Apart from the main characters

of Warchild, I was enchanted by

lots of Cartmel’s lovely – albeit

slightly cynical – touches. Lovely

scenes that see Roz and Benny

casually sipping champagne as

their aircraft loses altitude and

panic engulfs their fellow airline

passengers. Some of it is almost

soapy - particularly the Justine /

Creed / Amy domestics - but rather than detract from the story these elements only add to the richness of it. There are superb supporting characters like Jessica, the air stewardess who loses her fiancé, and Stanmer, Creed’s arsehole colleague - at times it’s easy to forget you‘re reading a Doctor Who novel. If anything, Warchild is more relatable than Warhead or Warlock despite being set further into the future because it focuses so much on the human element rather than ‘cyberpunk’. Some may construe that as a criticism, but they shouldn’t. This novel expands the canvas rather than betrays it.

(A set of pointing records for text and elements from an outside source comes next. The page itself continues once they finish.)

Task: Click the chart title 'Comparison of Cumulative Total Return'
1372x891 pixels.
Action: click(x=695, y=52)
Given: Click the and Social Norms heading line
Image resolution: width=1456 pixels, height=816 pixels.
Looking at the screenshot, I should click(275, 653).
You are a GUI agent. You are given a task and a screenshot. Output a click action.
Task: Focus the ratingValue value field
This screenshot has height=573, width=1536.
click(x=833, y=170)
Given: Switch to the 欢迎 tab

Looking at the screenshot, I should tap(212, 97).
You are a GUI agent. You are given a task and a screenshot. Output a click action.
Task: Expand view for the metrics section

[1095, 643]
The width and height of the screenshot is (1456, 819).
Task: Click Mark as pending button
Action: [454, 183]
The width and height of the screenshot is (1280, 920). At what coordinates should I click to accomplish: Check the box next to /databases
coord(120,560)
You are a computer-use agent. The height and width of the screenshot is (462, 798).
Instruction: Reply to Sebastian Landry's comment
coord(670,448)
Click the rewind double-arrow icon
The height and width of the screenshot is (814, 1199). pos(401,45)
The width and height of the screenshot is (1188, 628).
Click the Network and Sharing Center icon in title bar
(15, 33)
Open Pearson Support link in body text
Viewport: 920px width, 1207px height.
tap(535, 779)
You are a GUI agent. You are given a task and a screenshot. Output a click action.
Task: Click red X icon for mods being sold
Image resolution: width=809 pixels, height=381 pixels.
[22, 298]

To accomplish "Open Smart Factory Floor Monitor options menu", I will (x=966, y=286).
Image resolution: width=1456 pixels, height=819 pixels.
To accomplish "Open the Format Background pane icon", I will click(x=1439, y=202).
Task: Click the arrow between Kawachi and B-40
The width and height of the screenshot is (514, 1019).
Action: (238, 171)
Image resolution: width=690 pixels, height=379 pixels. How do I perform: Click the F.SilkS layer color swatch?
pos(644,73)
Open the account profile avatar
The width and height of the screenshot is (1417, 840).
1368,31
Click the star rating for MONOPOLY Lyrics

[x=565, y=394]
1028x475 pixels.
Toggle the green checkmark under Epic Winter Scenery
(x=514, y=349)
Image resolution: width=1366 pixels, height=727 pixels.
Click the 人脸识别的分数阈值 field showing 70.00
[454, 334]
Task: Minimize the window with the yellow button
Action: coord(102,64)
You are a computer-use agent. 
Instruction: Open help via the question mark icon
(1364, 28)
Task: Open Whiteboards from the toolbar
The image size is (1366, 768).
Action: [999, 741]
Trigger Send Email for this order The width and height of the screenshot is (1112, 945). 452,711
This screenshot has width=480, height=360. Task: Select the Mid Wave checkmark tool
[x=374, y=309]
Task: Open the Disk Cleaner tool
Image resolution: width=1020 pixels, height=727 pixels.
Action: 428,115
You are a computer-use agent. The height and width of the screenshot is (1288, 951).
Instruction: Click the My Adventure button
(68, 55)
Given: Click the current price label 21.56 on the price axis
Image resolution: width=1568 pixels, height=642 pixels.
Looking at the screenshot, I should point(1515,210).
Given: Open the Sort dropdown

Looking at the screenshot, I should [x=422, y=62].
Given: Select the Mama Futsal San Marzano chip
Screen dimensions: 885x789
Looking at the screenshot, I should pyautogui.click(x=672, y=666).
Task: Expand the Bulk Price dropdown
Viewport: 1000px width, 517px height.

The only real downside to Warchild is that its heroes are largely absent. Admittedly this was the case with both of Cartmel’s previous Doctor Who novels, but not to this degree. Even the Doctor’s companions have very  little to do in this novel; Benny barely makes an appearance after the first few chapters, and Chris’s role is very small indeed. The Doctor himself appears only right at the death, and even there he plays a much less significant role than one would expect in setting things right. But maybe that’s the point of this book. Maybe the Doctor is just the nexus that things happen around. Maybe he’s the alpha male...


On the whole, Warchild is an intense novel that I would heartily recommend to anyone, even non-Who fans. Especially non-Who fans, in fact. Cartmel’s whole New Adventures trilogy is a phenomenal piece of work: vicious and spiky, terrifying, and, in the end, perhaps even a little profound.